Congress wants detailed construction plans from FAA

Bart Jansen
USA TODAY
The air traffic control tower at Chicago's Midway International Airport on March 12, 2013.

WASHINGTON – Congress is threatening to penalize the Federal Aviation Administration $100,000 per day unless the agency provides more details about its construction plans.

FAA would have to submit a five-year capital-investment plan at the same time that President Obama submits his overall budget, which is typically in February, under a provision in the government spending bill the Senate is expected to complete as early as today.

Under the bill, the FAA's construction plan for 2016 through 2020 must have the funding for each budget line item. And the plan must have the total funding for each year estimated by the White House Office of Management and Budget.

If FAA misses the deadline, the agency will lose $100,000 of its funding for each day the report is late, according to page 1418 of the bill.

The FAA didn't respond to a request for comment.

FAA already has construction plans. For example, the National Airspace Capital Investment Plan for 2013 to 2017 runs 378 pages, with priorities such as safety and innovation.

But while charts list subject areas such as $26 million this year for runway lights and $9 million for global-positioning requirements, the report speaks mostly in broad terms and doesn't list specific costs of specific projects.

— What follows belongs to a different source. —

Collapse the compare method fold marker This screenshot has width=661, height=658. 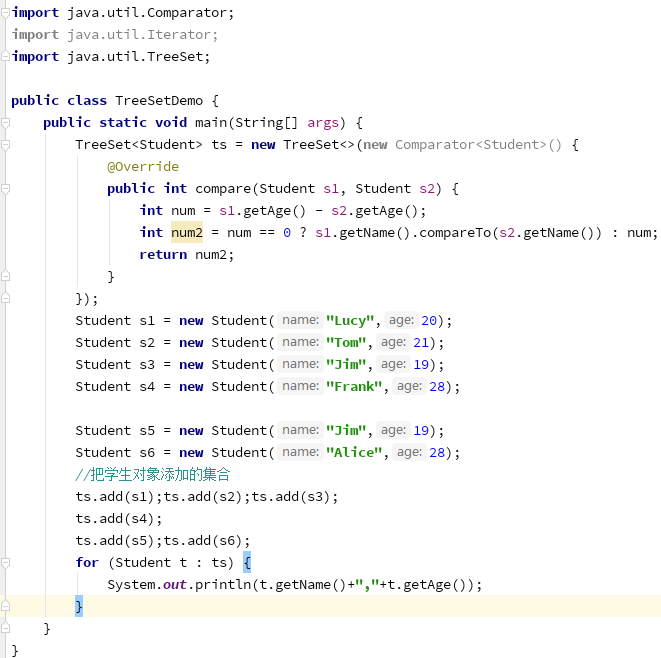pos(5,189)
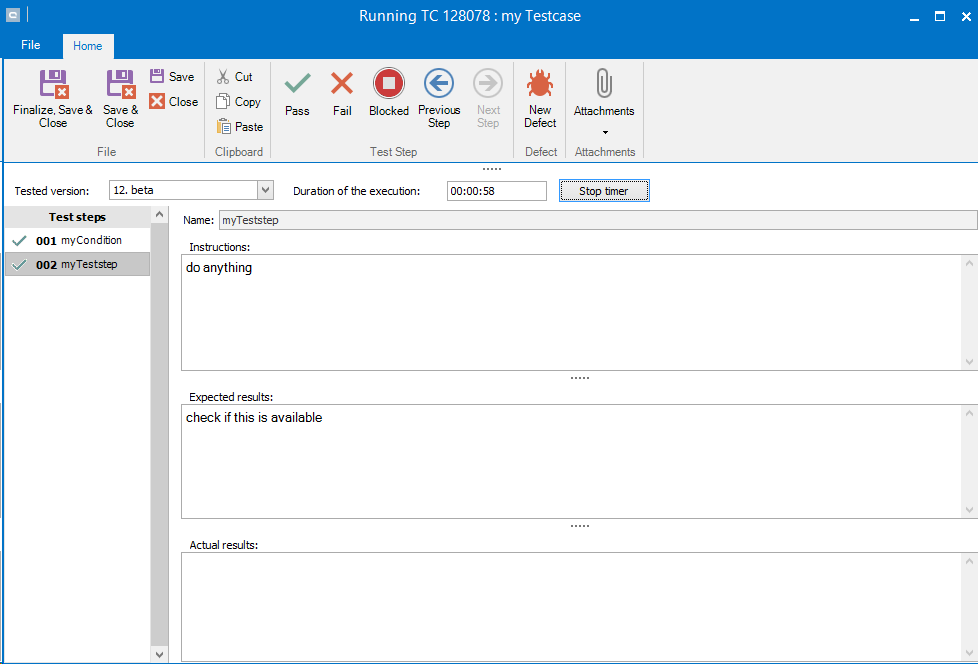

FAA has a broad range of facilities. The agency spent $1 billion on repairs and improvements to its 1,230 facilities from 2008 through 2013, according to the Government Accountability Office.

But as each facility established its own priorities, GAO said in September 2013 that the FAA didn't have an agency-wide priorities to target limited funding for the projects with the greatest need of repair and the most importance to the air-traffic control system.